The risk-to-reward ratio is highly favorable, and it is important to note that this represents an advanced options trading strategy that is not commonly imparted or discussed, except within professional circles. The behavior of a bull call spread mirrors that of purchasing a simple call option, albeit at a reduced cost. The advantage lies in the limited cost incurred when acquiring options with longer expiries, such as those expiring in November. This approach serves to safeguard against theta decay, which works to the detriment of option buyers, resulting in the devaluation of options as the expiry date approaches, potentially rendering them worthless should they conclude at or out-of-the-money.


Strategy

  • Catalysts: Upcoming earnings season is a strong catalyst, and historically, the election season has had a significant impact on stock markets, leading to higher rallies right into the election week with increased interest from market participants.

  • Risk Factors: None.

  • Correlation: We have noticed a strong correlation with other positions in the technology and banking sectors. While this is concerning, we have limited our maximum exposure to 5% of the portfolio for each trade. This means that we can effectively manage any adverse situations that may arise.

  • Portfolio Exposure: This trade adds a positive exposure to the overall portfolio beta towards index positions and is a net bullish position for the overall portfolio exposure at the time of writing this brief.

  • Maximum Risk: 1-5% of the total portfolio capital. No deviation!

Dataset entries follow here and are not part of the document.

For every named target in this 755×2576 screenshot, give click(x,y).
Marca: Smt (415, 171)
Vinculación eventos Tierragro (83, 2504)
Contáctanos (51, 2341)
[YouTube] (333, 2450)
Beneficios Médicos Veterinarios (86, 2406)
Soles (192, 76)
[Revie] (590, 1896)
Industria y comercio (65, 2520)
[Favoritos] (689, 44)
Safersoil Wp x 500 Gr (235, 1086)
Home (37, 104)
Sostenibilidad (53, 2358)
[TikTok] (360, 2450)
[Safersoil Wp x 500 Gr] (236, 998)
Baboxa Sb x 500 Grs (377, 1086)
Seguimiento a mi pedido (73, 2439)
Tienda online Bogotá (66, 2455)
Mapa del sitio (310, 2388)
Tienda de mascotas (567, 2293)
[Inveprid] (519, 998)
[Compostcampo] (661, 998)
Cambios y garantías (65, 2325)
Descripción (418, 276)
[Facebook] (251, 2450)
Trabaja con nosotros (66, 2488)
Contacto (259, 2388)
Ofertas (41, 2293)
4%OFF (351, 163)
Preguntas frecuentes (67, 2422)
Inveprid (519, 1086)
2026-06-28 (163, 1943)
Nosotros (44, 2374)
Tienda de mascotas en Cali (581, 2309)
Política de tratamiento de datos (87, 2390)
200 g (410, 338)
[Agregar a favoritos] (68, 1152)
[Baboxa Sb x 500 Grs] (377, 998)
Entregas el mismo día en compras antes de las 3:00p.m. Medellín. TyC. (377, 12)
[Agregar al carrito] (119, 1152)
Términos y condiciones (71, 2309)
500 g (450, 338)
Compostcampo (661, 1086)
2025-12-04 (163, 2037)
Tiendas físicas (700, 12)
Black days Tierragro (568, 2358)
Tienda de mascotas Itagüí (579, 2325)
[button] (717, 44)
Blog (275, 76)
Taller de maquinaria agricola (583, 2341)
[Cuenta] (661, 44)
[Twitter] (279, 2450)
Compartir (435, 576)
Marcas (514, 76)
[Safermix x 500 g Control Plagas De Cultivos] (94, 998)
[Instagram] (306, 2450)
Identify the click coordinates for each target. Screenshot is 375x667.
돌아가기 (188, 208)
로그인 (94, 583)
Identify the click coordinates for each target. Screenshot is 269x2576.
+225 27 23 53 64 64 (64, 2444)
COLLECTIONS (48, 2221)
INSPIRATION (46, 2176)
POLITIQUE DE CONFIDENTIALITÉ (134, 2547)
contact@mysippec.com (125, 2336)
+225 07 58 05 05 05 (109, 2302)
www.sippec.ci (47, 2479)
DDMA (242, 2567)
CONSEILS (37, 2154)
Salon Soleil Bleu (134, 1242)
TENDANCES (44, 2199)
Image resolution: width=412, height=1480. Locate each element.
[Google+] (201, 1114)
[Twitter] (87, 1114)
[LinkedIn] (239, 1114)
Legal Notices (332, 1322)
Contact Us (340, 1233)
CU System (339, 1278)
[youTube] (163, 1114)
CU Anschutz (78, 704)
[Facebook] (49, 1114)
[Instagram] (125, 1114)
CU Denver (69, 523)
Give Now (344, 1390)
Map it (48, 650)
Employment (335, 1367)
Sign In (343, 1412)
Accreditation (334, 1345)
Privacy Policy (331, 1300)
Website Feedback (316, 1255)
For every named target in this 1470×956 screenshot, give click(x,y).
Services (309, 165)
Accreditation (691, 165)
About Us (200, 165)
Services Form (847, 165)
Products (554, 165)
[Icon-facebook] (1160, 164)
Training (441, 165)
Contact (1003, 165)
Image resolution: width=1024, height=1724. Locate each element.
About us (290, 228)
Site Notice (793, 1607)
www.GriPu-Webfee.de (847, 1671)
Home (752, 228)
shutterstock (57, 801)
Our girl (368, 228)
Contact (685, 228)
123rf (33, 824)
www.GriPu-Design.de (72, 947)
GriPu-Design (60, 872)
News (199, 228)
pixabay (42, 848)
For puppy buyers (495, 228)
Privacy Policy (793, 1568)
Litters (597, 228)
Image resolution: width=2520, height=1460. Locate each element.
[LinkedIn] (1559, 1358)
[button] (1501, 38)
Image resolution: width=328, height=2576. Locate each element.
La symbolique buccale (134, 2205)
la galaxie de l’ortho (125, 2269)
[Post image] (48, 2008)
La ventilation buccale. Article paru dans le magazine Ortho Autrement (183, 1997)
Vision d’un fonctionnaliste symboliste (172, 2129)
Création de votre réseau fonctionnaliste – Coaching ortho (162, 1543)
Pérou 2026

  • Hedging Strategy (if applicable): NA.


Summary

We intend to exploit this bullish move and may exit on demand as usual, at which point in time, you will receive an email alert for the trade closed or adjusted. We won't wait until the expiry and as soon as the position approaches from current Deep ITM to ATM (at-the-money), we will close the position in profits as premiums fall drastically with also increased rate of theta in the next few weeks. Watch out for our alerts should you be prepared for an exit.


Closing Notes

This trade is valid only as long as the price doesn't move 3% - typically for a day or two. Don't consider the trade if the stock has moved beyond 170 or don't receive less than $300 for the option spread position, although still a high probability trade, the risk to reward drops, should this happen. We usually don't recommend getting less credit if you are late by a couple of days.